=== Document extract ===
[Start of section]

Working moms never seem to have enough time. You have a lot on your plate–you’re trying to focus on your career while raising a healthy and happy family. And sometimes it feels like you should clone yourself. But maybe there are things you are doing–or not doing–that are sabotaging your efforts.
One of the main things is not creating a work/life balance. Jessica Walker, Motherhood Mental Wellness Coach and founder of Mom in Me Network, says she likes to create a balance using the “2-2-2-2” strategy.” “Spend two minutes each day honoring yourself; take two breaks a month to do something nice for yourself; twice a year plan a getaway; and volunteer in your child’s class or pop up visit two times a month,” she says.
Try to live in the moment more. “One way to nourish positive emotions is to take a moment to appreciate and write down your goals and wishes. Make a ‘Grateful’ list. Instead of thinking about what you don’t have, focus on what you do have! Things like shelter, kids who need and adore you, health, two eyes, two legs, a wig or weave (if you have one),” Walker says with a laugh. “I’m grateful for all these things. You should be, too.”
Examine your priorities. “First things first: you must decide what is important to you. Then, clearly set your priorities. Figure out what really matters in your life. Honestly assess what you want your priorities to be–and not what you, or everyone else, think they should be. Is your job interfering with your personal time? If so, you may want to reassess your priorities at work. The key to a well-balanced life is to understand that true balance comes from home and work,” says Diane Randall, of Diane Randall Consults, who conducts sessions and workshops to help professionals with demanding schedules live healthier.

[End of section]

=== Source material ===
[Start of section]

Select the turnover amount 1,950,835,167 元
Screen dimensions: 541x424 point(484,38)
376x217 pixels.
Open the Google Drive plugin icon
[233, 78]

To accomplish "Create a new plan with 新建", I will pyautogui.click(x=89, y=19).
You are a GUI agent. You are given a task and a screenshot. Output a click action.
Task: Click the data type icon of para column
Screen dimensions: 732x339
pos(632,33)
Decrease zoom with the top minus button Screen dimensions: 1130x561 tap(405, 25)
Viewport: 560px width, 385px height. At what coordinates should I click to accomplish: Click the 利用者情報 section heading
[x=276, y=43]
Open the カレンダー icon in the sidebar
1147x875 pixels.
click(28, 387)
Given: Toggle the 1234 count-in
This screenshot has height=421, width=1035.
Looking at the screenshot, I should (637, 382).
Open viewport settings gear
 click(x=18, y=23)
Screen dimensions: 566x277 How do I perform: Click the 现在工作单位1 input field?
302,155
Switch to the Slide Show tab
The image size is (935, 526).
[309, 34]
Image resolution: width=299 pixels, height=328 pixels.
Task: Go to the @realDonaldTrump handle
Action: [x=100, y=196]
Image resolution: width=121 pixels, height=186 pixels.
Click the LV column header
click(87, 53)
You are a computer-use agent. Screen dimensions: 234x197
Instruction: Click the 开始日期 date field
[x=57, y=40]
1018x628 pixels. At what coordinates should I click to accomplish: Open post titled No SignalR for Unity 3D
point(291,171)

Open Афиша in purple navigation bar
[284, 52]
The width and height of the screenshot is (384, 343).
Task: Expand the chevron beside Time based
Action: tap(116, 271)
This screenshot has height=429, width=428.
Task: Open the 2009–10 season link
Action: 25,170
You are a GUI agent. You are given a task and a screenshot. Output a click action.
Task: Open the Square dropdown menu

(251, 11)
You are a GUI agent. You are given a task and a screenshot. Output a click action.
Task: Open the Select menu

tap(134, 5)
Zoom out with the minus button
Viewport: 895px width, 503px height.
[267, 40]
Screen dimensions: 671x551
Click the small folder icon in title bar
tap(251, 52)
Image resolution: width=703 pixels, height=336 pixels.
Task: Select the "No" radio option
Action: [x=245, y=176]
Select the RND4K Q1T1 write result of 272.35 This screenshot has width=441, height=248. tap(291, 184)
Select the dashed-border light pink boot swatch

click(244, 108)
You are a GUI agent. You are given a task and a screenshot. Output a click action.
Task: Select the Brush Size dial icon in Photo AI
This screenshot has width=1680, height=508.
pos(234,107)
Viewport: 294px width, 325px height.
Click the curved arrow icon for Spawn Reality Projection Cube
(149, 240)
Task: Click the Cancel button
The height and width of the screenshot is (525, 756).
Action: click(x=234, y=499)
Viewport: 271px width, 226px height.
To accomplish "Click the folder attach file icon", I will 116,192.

[End of section]

=== Tasks to complete ===
a) Based on the article on working moms, why does Walker recommend making a "Grateful" list? Answer in one to three sentences.
b) List every step of Jessica Walker's "2-2-2-2" strategy as the article on working moms describes it.
Use only the article on working moms to complete these tasks, not the items.

=== Answers below ===
a) Walker presents it as a way to nourish positive emotions and to live in the moment more. The list shifts your attention away from what you don't have and onto what you do have, such as shelter, kids who need and adore you, and health.

b)
- Spend two minutes each day honoring yourself.
- Take two breaks a month to do something nice for yourself.
- Plan a getaway twice a year.
- Volunteer in your child's class or make a pop-up visit two times a month.